What is Jaeger and what are its top alternatives?
Jaeger is an open-source distributed tracing system that helps users monitor and troubleshoot microservices-based distributed systems. Its key features include end-to-end tracing, high scalability, support for multiple programming languages, and integration with various cloud platforms. However, some limitations of Jaeger include the complexity of setting up and maintaining the system, as well as potential performance overhead in highly dynamic environments.
- Zipkin: Zipkin is another popular open-source distributed tracing system that offers features similar to Jaeger. It supports multiple backends, scalable architecture, and compatibility with various programming languages. However, Zipkin may lack some advanced features found in Jaeger.
- OpenTelemetry: OpenTelemetry is a set of APIs, libraries, agents, and instrumentation to provide observability for distributed systems. It offers vendor-agnostic instrumentation and interoperability, as well as active community support. However, OpenTelemetry may require more configuration compared to Jaeger.
- SkyWalking: Apache SkyWalking is an APM tool with distributed tracing capabilities that supports various backend systems and programming languages. It offers advanced features like service mesh integration and anomaly detection. However, SkyWalking may have a steeper learning curve than Jaeger.
- Instana: Instana is a commercial APM solution that includes distributed tracing as one of its features. It provides automatic instrumentation, AI-powered analysis, and deep visibility into microservices architectures. However, Instana comes with a cost compared to the open-source Jaeger.
- Datadog APM: Datadog APM is a cloud-based application performance monitoring solution that offers distributed tracing capabilities. It provides end-to-end visibility, smart alerting, and deep integrations with various technologies. However, Datadog APM is a paid service and may not be as customizable as Jaeger.
- New Relic: New Relic is an APM tool that includes distributed tracing features for monitoring complex application environments. It offers real-time insights, detailed performance metrics, and seamless integration with various platforms. However, New Relic may come with a higher cost compared to Jaeger.
- LightStep: LightStep is a distributed tracing solution designed for monitoring and debugging microservices architectures. It provides advanced analytics, real-time exploration, and distributed context propagation. However, LightStep may have a more limited free tier compared to Jaeger.
- Honeycomb: Honeycomb is a platform for observability that includes distributed tracing capabilities for diagnosing performance issues in complex systems. It offers high granularity data, adaptive sampling, and collaborative debugging features. However, Honeycomb may have a higher price point compared to Jaeger.

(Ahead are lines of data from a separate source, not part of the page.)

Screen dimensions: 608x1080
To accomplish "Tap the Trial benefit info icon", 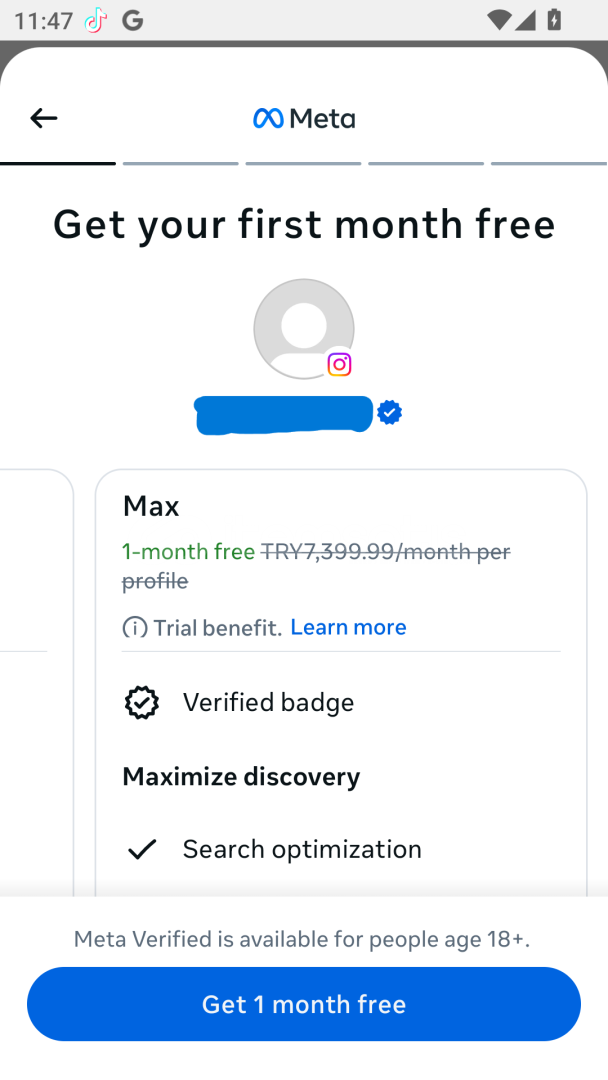I will tap(134, 628).

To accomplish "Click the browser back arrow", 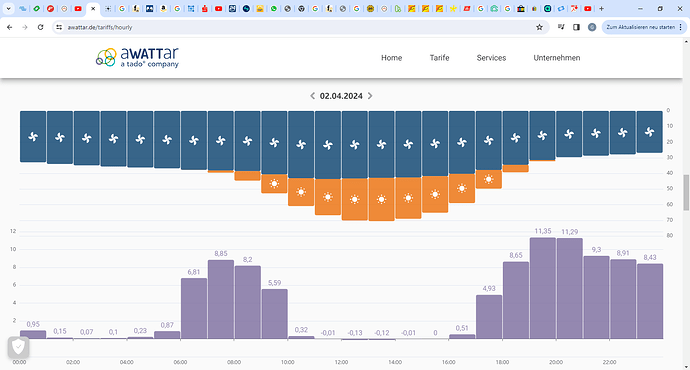I will coord(10,27).
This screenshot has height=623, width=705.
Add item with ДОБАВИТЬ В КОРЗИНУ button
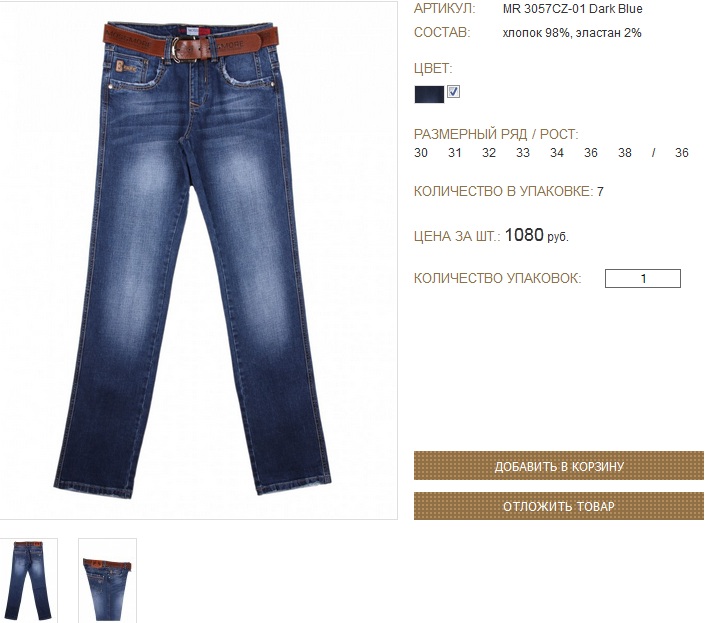559,466
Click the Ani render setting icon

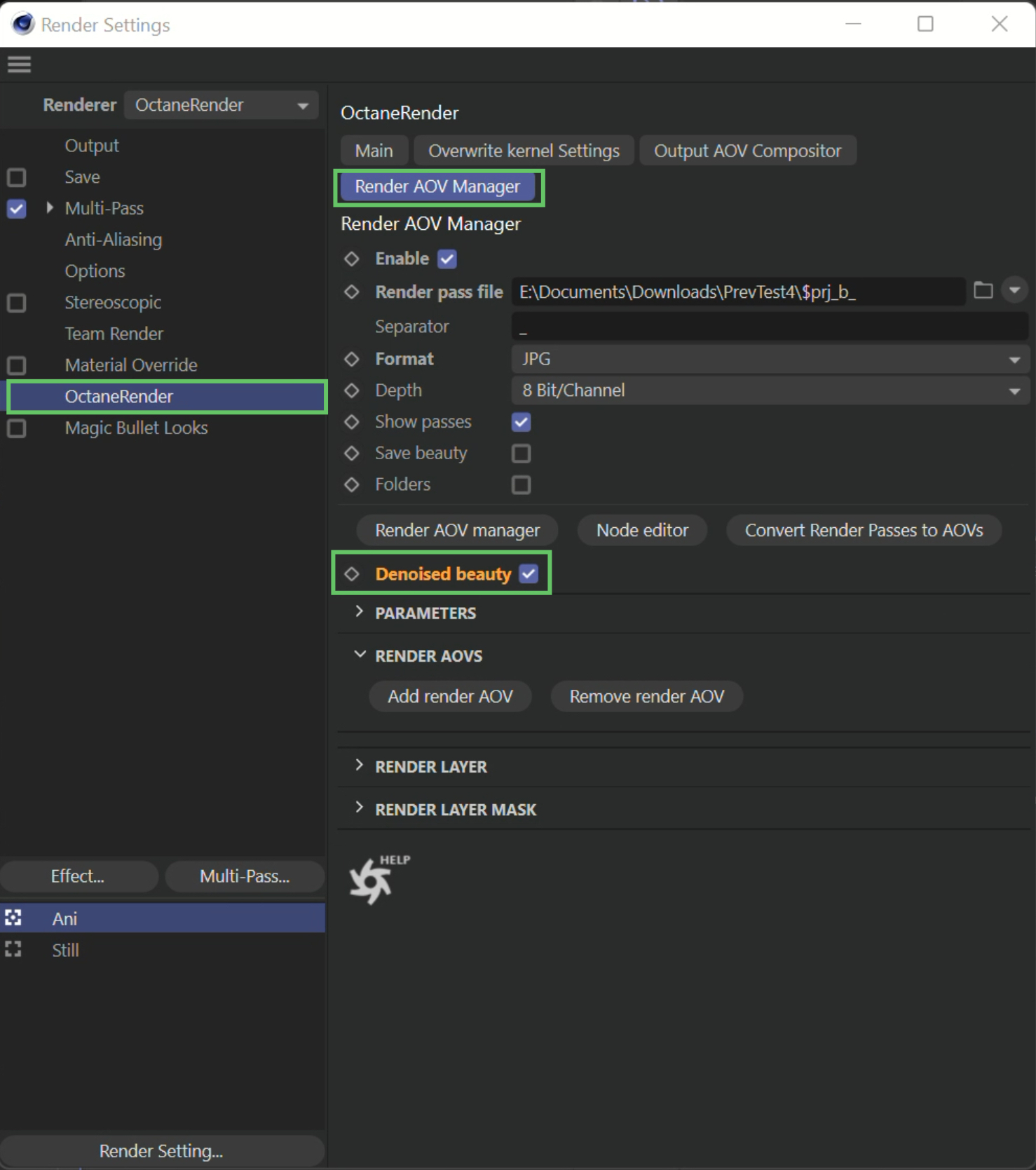(13, 918)
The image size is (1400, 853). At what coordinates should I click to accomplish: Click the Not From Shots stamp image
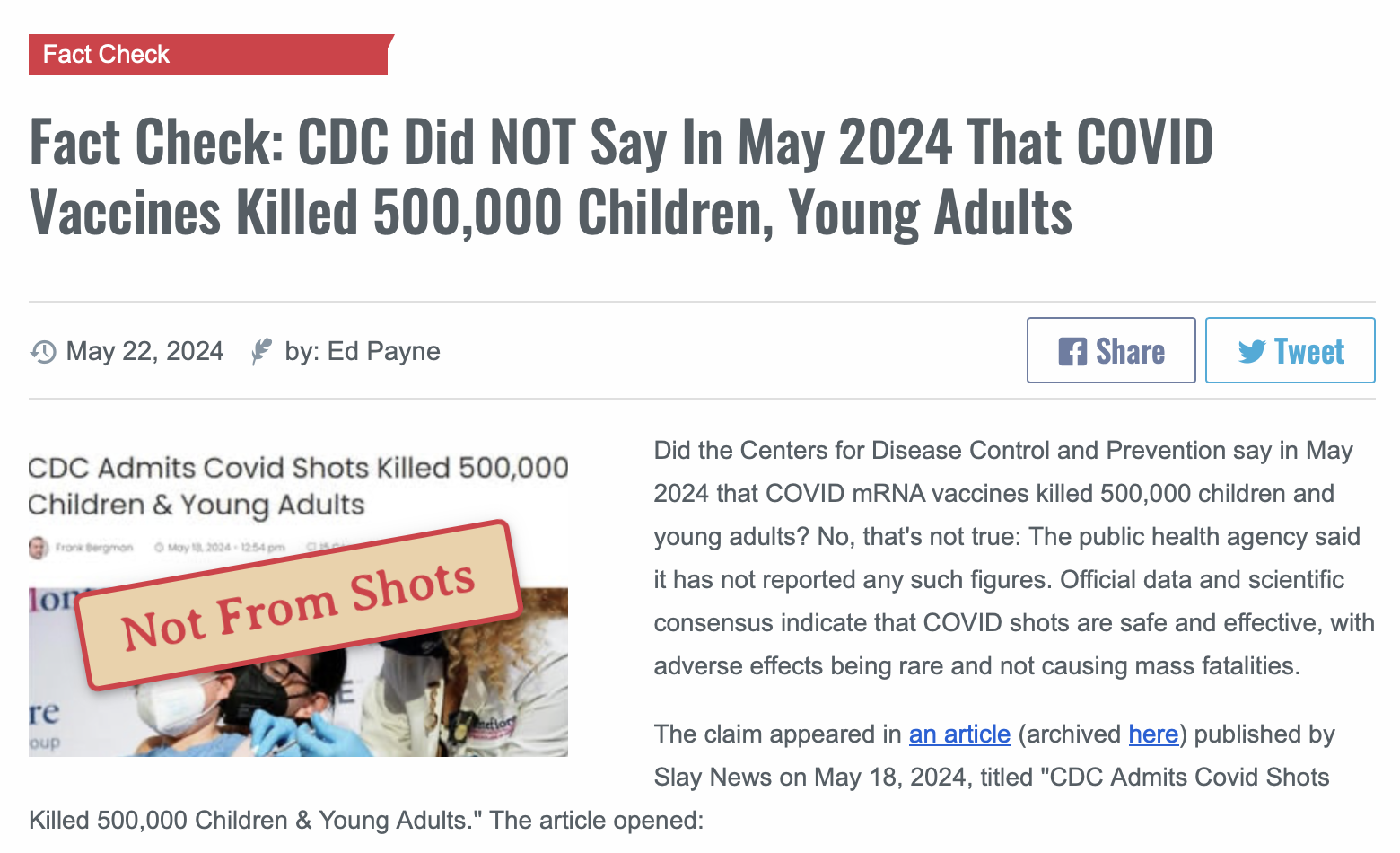299,604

- Wavefront: Wavefront is a monitoring and analytics platform that includes distributed tracing functionality for tracking requests across microservices. It offers real-time analytics, machine learning-driven insights, and scalable architecture. However, Wavefront may be more focused on metrics monitoring compared to Jaeger.

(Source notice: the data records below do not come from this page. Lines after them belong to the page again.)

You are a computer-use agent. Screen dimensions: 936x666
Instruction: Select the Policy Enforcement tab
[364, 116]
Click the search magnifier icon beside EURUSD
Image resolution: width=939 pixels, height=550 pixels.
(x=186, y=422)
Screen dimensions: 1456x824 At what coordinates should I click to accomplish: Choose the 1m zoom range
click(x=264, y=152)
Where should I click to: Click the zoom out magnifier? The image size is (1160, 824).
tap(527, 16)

- AppDynamics: AppDynamics is an APM platform that provides distributed tracing capabilities for monitoring application performance in real-time. It offers visibility into user transactions, code-level diagnostics, and integration with various technologies. However, AppDynamics may have a higher cost compared to Jaeger.
Top Alternatives to Jaeger
- Zipkin
It helps gather timing data needed to troubleshoot latency problems in service architectures. Features include both the collection and lookup of this data. ...
- AppDynamics
AppDynamics develops application performance management (APM) solutions that deliver problem resolution for highly distributed applications through transaction flow monitoring and deep diagnostics. ...
- Prometheus
Prometheus is a systems and service monitoring system. It collects metrics from configured targets at given intervals, evaluates rule expressions, displays the results, and can trigger alerts if some condition is observed to be true. ...
- OpenTracing
Consistent, expressive, vendor-neutral APIs for distributed tracing and context propagation. ...
- Datadog
Datadog is the leading service for cloud-scale monitoring. It is used by IT, operations, and development teams who build and operate applications that run on dynamic or hybrid cloud infrastructure. Start monitoring in minutes with Datadog! ...
- Splunk
It provides the leading platform for Operational Intelligence. Customers use it to search, monitor, analyze and visualize machine data. ...
- Titan
Titan is a scalable graph database optimized for storing and querying graphs containing hundreds of billions of vertices and edges distributed across a multi-machine cluster. Titan is a transactional database that can support thousands of concurrent users executing complex graph traversals in real time. ...
- New Relic
The world’s best software and DevOps teams rely on New Relic to move faster, make better decisions and create best-in-class digital experiences. If you run software, you need to run New Relic. More than 50% of the Fortune 100 do too. ...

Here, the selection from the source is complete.